§ **Extracted entries**
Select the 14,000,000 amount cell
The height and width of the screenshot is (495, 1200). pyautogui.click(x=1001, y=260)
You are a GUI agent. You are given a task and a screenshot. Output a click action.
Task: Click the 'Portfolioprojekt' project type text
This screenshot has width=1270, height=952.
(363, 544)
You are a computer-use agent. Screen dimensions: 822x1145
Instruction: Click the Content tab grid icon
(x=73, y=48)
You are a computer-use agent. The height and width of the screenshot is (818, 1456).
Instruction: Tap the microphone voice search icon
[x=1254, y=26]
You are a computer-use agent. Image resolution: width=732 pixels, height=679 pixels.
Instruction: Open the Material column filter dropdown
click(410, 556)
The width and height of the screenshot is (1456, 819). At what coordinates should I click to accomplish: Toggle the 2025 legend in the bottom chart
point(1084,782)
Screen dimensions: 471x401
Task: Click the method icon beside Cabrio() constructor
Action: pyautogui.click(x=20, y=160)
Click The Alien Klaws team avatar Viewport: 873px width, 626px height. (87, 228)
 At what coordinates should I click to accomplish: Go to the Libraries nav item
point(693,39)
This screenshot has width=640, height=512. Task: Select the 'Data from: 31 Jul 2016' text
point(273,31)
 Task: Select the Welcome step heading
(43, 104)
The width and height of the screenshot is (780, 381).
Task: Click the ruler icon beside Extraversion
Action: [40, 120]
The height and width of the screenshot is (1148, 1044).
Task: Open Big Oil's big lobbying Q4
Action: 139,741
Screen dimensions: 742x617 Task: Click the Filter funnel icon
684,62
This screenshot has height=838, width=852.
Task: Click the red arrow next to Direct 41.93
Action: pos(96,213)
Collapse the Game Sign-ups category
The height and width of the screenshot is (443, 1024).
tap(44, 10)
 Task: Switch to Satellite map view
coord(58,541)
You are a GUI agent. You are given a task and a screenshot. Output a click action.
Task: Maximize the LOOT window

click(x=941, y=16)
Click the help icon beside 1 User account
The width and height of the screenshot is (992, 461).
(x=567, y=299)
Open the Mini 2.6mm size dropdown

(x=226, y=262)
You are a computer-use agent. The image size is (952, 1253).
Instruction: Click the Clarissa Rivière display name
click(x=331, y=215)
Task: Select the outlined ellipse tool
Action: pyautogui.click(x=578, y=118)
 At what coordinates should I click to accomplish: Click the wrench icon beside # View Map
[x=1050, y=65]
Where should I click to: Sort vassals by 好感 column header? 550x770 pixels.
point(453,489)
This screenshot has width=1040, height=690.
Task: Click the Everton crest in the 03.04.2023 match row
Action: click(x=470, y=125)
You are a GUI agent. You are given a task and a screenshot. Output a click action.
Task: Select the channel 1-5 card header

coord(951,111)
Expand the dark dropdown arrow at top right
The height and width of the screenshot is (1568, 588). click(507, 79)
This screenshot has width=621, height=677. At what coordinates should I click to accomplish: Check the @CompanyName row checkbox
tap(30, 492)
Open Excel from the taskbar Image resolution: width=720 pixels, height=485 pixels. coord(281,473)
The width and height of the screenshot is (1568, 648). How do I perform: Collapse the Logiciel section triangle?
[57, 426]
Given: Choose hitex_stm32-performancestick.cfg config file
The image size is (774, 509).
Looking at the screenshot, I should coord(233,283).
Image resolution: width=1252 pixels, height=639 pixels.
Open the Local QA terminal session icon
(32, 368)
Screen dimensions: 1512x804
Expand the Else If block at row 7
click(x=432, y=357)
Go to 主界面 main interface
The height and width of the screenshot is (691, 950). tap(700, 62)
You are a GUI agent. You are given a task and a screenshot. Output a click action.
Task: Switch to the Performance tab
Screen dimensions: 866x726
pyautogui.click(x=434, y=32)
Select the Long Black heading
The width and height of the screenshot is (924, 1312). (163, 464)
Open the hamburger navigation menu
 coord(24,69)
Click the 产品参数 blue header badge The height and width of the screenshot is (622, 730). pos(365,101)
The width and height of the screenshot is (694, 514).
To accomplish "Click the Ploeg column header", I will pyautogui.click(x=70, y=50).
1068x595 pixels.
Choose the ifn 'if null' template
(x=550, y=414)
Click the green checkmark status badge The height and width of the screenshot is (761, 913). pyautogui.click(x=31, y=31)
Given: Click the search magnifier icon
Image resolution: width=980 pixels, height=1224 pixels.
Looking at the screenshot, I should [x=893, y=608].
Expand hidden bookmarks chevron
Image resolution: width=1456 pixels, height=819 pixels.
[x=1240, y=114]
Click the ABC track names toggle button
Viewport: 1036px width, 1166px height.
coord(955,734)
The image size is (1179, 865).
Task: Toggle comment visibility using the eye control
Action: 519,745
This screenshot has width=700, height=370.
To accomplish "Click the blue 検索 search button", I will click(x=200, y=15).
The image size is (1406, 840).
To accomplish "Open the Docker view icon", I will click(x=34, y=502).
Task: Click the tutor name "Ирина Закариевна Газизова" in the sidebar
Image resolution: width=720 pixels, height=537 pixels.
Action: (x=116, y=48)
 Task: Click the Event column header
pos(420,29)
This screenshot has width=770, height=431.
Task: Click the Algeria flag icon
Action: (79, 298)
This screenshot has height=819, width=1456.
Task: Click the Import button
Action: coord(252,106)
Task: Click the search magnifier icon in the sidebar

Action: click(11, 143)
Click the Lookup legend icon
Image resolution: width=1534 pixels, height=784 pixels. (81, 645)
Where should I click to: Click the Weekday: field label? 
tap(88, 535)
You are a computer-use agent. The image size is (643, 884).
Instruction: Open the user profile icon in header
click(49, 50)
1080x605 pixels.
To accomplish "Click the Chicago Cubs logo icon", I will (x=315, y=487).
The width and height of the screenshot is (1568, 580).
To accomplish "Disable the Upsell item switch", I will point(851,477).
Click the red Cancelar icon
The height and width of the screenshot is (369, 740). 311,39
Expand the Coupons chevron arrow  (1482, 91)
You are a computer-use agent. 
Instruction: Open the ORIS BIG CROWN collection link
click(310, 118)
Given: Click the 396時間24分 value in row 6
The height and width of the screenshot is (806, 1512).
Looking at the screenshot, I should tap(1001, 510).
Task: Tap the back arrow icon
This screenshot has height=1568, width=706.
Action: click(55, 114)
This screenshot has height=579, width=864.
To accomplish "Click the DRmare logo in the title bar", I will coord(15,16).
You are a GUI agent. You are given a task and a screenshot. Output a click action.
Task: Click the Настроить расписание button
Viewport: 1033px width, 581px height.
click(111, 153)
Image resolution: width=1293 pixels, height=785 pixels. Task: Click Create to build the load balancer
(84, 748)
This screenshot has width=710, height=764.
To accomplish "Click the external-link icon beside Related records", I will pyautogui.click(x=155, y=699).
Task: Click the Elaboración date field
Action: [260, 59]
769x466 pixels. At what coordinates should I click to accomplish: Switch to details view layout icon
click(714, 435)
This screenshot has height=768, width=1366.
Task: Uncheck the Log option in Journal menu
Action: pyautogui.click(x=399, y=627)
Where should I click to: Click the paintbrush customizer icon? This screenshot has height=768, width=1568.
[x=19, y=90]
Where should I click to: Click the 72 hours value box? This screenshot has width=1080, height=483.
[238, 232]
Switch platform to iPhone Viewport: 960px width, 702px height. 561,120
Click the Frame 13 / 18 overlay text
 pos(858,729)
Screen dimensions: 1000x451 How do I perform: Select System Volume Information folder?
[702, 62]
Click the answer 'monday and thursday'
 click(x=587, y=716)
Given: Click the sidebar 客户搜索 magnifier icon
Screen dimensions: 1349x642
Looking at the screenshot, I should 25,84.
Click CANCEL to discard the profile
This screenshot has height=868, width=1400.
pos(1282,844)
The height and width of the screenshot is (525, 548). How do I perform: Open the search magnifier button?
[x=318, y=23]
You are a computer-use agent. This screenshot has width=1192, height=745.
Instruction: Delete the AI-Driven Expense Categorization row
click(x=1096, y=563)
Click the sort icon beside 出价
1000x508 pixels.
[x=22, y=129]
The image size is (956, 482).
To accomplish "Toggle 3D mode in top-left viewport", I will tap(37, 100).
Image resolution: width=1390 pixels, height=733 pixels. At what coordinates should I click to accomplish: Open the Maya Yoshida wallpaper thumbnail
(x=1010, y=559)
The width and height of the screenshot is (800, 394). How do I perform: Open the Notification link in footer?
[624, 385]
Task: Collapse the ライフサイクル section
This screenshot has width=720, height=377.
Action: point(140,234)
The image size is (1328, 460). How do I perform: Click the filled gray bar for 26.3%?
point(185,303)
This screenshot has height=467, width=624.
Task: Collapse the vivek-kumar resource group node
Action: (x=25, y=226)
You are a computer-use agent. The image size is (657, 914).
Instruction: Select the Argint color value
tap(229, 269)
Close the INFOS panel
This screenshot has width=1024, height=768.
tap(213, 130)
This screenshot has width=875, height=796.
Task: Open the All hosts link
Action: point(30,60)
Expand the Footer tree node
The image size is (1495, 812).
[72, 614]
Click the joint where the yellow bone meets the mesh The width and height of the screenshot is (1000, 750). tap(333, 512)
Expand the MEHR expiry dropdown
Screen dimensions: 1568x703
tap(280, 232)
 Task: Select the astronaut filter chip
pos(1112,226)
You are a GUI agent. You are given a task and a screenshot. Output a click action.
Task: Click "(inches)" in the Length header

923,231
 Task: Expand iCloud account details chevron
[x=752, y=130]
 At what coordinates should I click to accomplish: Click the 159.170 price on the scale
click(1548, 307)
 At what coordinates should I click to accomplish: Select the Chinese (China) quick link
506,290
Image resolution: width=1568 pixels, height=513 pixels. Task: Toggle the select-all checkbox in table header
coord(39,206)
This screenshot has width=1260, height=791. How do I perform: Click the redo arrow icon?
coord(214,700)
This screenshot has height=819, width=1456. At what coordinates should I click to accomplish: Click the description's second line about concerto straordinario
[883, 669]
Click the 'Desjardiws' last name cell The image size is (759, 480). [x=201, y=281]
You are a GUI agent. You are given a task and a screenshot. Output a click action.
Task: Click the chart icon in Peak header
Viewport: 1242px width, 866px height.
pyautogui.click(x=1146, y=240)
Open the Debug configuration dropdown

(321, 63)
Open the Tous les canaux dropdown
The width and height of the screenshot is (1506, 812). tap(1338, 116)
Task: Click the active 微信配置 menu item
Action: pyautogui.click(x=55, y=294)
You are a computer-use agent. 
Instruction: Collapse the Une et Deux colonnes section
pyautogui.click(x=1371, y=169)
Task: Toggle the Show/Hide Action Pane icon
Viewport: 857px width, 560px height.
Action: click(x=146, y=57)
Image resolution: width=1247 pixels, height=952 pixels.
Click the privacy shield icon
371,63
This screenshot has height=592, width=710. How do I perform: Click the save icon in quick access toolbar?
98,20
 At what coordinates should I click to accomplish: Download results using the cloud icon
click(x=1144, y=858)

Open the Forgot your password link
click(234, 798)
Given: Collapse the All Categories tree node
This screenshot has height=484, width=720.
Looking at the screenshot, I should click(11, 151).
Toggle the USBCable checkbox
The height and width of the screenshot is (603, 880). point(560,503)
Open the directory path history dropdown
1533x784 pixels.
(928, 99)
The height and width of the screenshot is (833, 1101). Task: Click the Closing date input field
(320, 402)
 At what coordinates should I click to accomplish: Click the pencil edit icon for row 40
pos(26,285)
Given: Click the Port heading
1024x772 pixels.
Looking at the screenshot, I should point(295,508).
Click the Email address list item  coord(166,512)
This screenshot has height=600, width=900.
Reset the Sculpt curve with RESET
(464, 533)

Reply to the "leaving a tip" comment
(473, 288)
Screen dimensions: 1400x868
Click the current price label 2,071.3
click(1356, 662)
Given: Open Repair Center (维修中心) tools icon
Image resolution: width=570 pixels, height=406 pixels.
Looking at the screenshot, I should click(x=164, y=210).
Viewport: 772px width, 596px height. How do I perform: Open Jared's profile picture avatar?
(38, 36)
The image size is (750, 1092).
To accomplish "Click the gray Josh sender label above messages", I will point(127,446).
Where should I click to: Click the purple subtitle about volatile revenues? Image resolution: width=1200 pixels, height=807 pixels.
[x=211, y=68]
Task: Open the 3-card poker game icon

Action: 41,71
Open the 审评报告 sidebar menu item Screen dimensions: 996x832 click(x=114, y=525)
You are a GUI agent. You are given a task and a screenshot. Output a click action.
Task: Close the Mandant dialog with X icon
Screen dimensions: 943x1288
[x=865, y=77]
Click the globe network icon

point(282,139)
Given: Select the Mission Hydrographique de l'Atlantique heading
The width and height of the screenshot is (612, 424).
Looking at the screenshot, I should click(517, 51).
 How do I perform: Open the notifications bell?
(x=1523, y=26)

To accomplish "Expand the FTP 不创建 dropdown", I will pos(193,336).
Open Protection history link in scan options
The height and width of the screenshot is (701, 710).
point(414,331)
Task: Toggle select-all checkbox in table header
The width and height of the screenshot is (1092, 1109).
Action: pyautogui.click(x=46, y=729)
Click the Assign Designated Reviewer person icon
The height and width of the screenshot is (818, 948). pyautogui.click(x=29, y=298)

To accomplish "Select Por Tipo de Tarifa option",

§ **Activity**
Tally the lines in the entries above that hold the word "blue". Reply with nothing but that count.

§ **Answer space**
2